When JJ is born she will be immediately taken to the NICU where they put in a breathing tube to breathe for her or help her breathe and start her on sedation to keep her comfortable and calm. This hospital also treats these babies a little differently than a lot of hospitals by making sure they don't overstimulate so that they don't worsen hypertension. If they do this, most babies will settle in within the next 24-72 hours and are usually ready for surgery. If JJ needs ECMO, once she comes off, they will do the repair. It's important to know they will operate while she is on ECMO if necessary. This is something I have found isn't available at all hospitals and at some hospitals they don't do ECMO at all. There are risks involved with ECMO but it can be life-saving if needed. Babies only qualify for ECMO if they are over 4 lbs. JJ is at 33 weeks gestation and is currently 3 lbs. 12oz but they think her actual weight is around or above 4 lbs., so she will have the option if it's needed. Most CDH babies do not come early but sometimes can due to other factors such as higher amniotic fluid or having a FETO procedure (which we decided not to do because of this risk) so we are hoping to make it to full term so she can develop as much as possible in utero. 

Surgery and repair

The surgery will be done bedside in the NICU. NICU rooms in the hospital are all individual rooms and the sickest kids are put in specific rooms and bring operating equipment to the baby so that they are not disturbed or stressed out. These rooms are kept just as sterile and clean as the operating rooms. JJ will have her surgery only when she is stable. Sometimes they will decide to do surgery the next day but then reschedule and delay surgery depending on how she is doing at that hour. When the repair is done that is when we can take the next steps in getting her home so we are hoping for JJ to be stable as soon as possible and have her repair done within 24-72 hrs. The way they will repair is with an incision in the belly between the ribcage and the belly button, bringing the organs to their proper location and closing the hole in the diaphragm. They are expecting JJ's hole in the diaphragm to be pretty large so they cannot just stitch it up like they would with a baby who has moderate CDH and leaves us with the other two options. One of the options is a Gortex patch and the other is a muscle flap. The surgeons at our hospital typically use the muscle flap for larger repairs. This is where they take the most internal (inside) oblique muscle and rotate it down to close the diaphragm. Using her own tissue means it'll grow with her, and we won't have to worry about an infection because it's her own tissue and not a patch and oftentimes starts to work like a diaphragm. The only thing that will be a little different is that you will be able to visually see it stick out more on one side but this typically goes away when they are 18-24 months old and using their core muscles. Using the muscle flap also drops the rate of re-herniation to about 2% which is great.

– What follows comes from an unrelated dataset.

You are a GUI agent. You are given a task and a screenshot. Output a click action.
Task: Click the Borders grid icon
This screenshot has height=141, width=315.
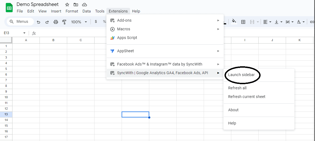tap(243, 22)
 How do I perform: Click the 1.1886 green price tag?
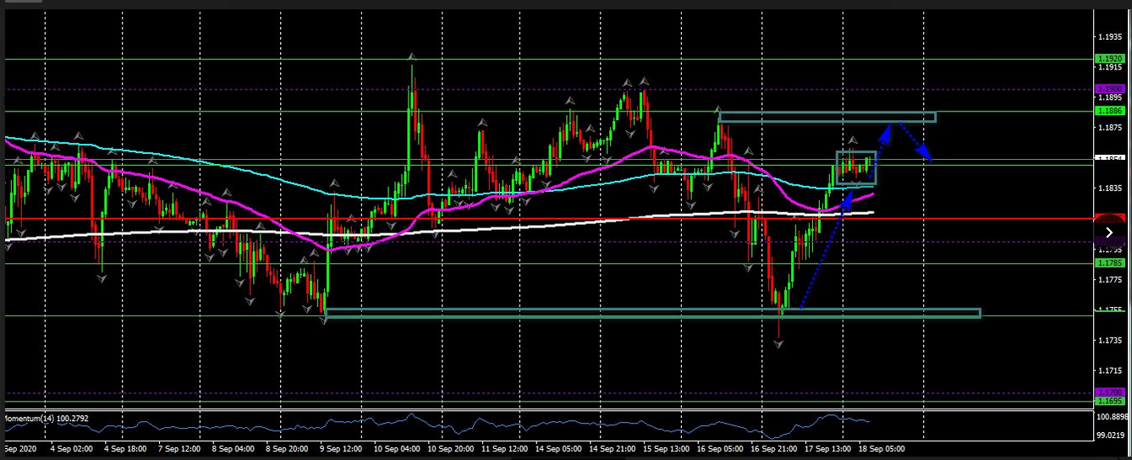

In 10-20% of CDH babies, the space where they put the organs can sometimes cause a lot of pressure, if this is the case, they will place a dressing over the incision leaving the incision open so that the pressure doesn't make her sick until this pressure decreases enough to close it up. Once the repair is done, it's all about dialing down support getting her off machines, and getting her a feeding tube. Once she is off ventilation and breathing room air she will start eating by mouth but all of these milestones will take time. The average for babies with an e/o as low as hers averages 4-6 months in the hospital. it could be less or more but they want us to plan for 4-6 months.